Problema: come si fa a zittire la Chiesa? È incontrollabile dal punto di vista economico (non agisce per lucro), inattaccabile da quello culturale (non ha paura di dire la sua controcorrente), è molto presente a livello sociale nella vita delle persone. Soluzione: bisogna agire sul terreno dell’emotività, magari con delle accuse odiose al suo capofila. Non importa se infondate, vecchie e già chiuse, basta tirarle fuori una alla volta, in modo che rimanga un’impressione sgradevole sul Papa. Così è stato fatto. A partire da suo fratello, con episodi (degli anni Cinquanta!) a cui era estraneo, tanto per inserire un “Ratzinger” nei titoli. Per proseguire con il caso di “padre H” a Monaco (anche questo antico e strachiuso) tanto per nominare l’“arcivescovo Ratzinger”. E poi il New York Times, smentito dalle stesse carte che produceva (tanto chi si prende la briga di leggerle?).

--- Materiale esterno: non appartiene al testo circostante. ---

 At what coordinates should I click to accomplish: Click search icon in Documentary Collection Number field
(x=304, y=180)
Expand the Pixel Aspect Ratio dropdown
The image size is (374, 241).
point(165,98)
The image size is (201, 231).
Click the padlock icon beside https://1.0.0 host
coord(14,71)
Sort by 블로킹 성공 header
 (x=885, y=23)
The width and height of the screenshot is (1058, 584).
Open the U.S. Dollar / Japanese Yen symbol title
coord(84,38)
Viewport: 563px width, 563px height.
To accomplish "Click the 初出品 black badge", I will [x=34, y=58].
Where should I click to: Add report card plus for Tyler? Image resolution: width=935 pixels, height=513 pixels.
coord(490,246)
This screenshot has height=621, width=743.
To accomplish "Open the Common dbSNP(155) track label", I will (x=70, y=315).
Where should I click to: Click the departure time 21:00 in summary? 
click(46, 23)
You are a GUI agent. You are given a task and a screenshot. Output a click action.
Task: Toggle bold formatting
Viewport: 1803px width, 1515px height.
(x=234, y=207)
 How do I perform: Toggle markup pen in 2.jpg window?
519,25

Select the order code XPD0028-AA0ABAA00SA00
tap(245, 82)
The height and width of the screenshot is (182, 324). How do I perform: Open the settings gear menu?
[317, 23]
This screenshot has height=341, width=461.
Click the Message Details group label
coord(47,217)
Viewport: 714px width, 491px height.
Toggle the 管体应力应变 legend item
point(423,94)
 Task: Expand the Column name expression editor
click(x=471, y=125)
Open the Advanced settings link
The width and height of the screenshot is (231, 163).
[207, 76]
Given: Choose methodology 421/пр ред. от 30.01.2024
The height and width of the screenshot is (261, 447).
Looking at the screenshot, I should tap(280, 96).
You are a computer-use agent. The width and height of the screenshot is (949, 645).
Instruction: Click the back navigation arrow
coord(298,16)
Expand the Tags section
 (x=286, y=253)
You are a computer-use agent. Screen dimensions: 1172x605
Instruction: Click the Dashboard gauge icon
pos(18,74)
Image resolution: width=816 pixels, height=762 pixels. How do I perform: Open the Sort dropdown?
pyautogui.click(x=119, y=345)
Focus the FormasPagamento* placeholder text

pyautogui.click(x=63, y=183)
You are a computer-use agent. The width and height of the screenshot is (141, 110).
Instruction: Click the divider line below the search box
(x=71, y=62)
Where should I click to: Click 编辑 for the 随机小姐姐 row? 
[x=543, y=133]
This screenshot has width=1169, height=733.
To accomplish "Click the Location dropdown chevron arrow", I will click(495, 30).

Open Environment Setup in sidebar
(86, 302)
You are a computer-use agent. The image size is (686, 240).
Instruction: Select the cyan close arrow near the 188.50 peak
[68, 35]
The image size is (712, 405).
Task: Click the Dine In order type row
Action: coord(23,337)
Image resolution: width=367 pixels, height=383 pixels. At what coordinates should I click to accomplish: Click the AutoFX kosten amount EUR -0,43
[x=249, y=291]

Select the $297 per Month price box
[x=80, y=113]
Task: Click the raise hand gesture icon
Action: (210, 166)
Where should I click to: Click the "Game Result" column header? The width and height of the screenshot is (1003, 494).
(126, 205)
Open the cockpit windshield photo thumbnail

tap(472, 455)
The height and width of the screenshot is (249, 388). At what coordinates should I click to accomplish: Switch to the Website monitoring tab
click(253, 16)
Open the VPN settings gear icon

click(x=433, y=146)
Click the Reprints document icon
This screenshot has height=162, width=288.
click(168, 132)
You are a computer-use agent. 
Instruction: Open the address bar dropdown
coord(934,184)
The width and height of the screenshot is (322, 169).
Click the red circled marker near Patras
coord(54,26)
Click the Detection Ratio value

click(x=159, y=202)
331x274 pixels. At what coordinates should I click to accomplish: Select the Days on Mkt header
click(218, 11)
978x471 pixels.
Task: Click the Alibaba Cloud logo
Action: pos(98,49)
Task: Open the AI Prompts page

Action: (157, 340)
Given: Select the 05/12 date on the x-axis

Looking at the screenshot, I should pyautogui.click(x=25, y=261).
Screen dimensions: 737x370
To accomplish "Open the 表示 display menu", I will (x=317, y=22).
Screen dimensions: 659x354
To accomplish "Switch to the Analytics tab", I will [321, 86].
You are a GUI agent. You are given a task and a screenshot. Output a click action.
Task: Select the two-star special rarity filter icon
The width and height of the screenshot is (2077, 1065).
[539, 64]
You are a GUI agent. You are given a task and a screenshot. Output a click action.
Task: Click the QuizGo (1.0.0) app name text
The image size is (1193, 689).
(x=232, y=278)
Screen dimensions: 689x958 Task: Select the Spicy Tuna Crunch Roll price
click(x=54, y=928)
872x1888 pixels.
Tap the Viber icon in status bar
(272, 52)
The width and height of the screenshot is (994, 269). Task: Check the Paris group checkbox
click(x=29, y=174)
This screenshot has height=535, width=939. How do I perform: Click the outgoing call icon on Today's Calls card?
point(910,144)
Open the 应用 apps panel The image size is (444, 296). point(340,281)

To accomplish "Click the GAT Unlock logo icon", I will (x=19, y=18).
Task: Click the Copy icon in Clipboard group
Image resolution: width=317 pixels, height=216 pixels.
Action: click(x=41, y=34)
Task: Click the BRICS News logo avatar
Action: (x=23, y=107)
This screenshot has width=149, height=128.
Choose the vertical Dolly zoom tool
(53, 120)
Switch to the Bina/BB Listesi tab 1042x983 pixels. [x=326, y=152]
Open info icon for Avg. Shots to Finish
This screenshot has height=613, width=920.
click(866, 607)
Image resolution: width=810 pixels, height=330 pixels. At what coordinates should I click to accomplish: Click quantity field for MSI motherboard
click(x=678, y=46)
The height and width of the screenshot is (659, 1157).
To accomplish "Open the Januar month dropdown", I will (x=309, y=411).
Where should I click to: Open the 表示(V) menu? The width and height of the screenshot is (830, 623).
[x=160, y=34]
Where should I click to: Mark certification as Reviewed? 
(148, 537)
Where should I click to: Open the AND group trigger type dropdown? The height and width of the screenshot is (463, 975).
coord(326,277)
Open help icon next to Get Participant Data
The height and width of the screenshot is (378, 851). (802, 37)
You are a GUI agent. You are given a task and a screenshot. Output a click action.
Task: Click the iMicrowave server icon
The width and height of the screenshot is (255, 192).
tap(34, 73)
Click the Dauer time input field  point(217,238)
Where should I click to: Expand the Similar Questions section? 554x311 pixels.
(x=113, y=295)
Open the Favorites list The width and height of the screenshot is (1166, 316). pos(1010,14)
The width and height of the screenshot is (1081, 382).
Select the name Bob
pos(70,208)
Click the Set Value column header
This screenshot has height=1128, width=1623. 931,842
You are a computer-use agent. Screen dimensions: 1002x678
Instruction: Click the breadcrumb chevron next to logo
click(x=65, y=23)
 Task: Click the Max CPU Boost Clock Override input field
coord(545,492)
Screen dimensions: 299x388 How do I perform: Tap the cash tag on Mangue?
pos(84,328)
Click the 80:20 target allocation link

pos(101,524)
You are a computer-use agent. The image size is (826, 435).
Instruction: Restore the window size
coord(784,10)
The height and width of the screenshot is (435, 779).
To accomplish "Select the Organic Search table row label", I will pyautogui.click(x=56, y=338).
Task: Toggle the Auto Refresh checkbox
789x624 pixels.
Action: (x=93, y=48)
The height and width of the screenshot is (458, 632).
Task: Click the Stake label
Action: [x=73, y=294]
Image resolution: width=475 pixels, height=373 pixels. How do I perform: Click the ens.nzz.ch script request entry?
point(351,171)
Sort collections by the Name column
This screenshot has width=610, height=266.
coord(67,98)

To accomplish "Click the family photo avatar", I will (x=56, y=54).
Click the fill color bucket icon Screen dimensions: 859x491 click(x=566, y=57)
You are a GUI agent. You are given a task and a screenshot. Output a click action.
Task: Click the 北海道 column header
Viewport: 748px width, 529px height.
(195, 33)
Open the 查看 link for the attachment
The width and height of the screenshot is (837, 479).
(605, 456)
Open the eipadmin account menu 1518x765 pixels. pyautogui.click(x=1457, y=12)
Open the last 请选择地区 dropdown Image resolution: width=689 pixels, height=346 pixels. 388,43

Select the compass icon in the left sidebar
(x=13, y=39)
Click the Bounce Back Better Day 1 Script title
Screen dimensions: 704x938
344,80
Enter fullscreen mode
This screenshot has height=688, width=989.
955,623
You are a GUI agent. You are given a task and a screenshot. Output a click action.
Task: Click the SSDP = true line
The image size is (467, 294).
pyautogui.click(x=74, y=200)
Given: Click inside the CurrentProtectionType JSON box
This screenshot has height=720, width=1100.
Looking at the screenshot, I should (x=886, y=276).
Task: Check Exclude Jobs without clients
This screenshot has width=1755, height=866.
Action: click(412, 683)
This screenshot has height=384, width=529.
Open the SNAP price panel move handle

E poi la serie di antichità pedofiliache che ci stanno ammorbando da settimane. È una procedura vecchia come la storia del mondo: quando una cultura dominante avverte di non avere più presa, cerca di far fuori le culture concorrenti (più vitali), usando il potere. È successo durante la caduta dell’impero Romano, è successo con il declino dell’Ancien Régime. Non ha mai funzionato. Il marasma mediatico pedofilo-fobico è uno dei tanti sussulti della fine dell’epoca moderna. È l’opposizione scomposta di una certa cultura di fronte al modello di cristiano – libero, razionale e pieno di fede – che Benedetto XVI rappresenta. Impossibile fronteggiarlo sul piano dell’intelligenza.